A colored (yellow) sticky trap is used to sample plant dwelling predators (coccinellids, chrysopids, lampyrids). The pitfall trap is used to sample ground dwelling predators (carabids, arachnids, staphylinids). The pitfall trap is a common method to record ground dwelling invertebrate predators. The use of the sticky trap is less commonly used. The consistency of patterns of catch of plant dwelling predators during the six-year study has indicated that sticky traps have the same advantages and disadvantages of the pitfall trap. The use of the selected trapping methods has provided the possibility to conduct the study at larger scales with more groups of invertebrates (other than ground dwelling arthropods), which has enhanced the understanding of the way that invertebrates interact with the landscape.

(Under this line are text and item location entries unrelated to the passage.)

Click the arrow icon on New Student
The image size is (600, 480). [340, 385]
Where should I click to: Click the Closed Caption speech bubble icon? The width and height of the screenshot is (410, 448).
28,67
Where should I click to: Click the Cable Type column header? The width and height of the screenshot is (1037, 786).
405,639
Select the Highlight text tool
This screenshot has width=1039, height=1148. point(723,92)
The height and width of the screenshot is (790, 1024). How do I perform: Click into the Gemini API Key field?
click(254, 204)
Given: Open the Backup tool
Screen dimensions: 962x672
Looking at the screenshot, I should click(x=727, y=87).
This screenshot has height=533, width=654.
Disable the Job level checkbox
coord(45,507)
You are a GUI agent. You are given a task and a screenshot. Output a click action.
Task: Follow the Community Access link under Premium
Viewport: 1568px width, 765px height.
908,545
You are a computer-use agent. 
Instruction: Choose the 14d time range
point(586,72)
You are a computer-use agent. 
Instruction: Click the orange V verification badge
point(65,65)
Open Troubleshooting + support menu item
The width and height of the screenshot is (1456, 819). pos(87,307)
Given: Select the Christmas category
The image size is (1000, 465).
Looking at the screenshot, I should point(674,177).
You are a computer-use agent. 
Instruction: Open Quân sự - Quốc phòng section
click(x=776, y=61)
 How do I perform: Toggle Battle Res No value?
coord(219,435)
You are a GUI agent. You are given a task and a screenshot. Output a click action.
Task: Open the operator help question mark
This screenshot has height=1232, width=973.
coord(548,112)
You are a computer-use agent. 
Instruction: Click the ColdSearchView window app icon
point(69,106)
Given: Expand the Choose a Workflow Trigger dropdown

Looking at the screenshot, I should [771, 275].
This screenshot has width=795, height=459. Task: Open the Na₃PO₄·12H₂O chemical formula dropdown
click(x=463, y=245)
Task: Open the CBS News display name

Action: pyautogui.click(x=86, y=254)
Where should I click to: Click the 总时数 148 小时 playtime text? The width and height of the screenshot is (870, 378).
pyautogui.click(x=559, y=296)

Plant dwelling insect predators
At each sampling station we place one insect trap. Each trap consists of a double sided cardboard yellow sticky trap (unbaited Pherocon, Zoecon, Palo Alto, CA) suspended 1.2 m above the ground as described in the next figure.
Insect adults are sampled weekly during the growing season (approximately from early May to late August). Insect are identified in the field (using a pictorial key), recorded on sampling sheets, and removed from the traps. Yellow sticky traps are replaced every two weeks. All the data and ancillary information are entered into a computer using a statistical spreadsheet for maintenance and analysis.
In 1995, we initiated the use of a Newton 110 PDA (personal digital assistant) to substitute for sampling sheets in the
field. A special set of sampling software, designed initially for plant dwelling insect sampling needs, but with potential for other sampling protocols, allowed direct capture of all plant dwelling insect directly on the field. At the end of each day data are downloaded directly into a relational database system for subsequent data management and analysis.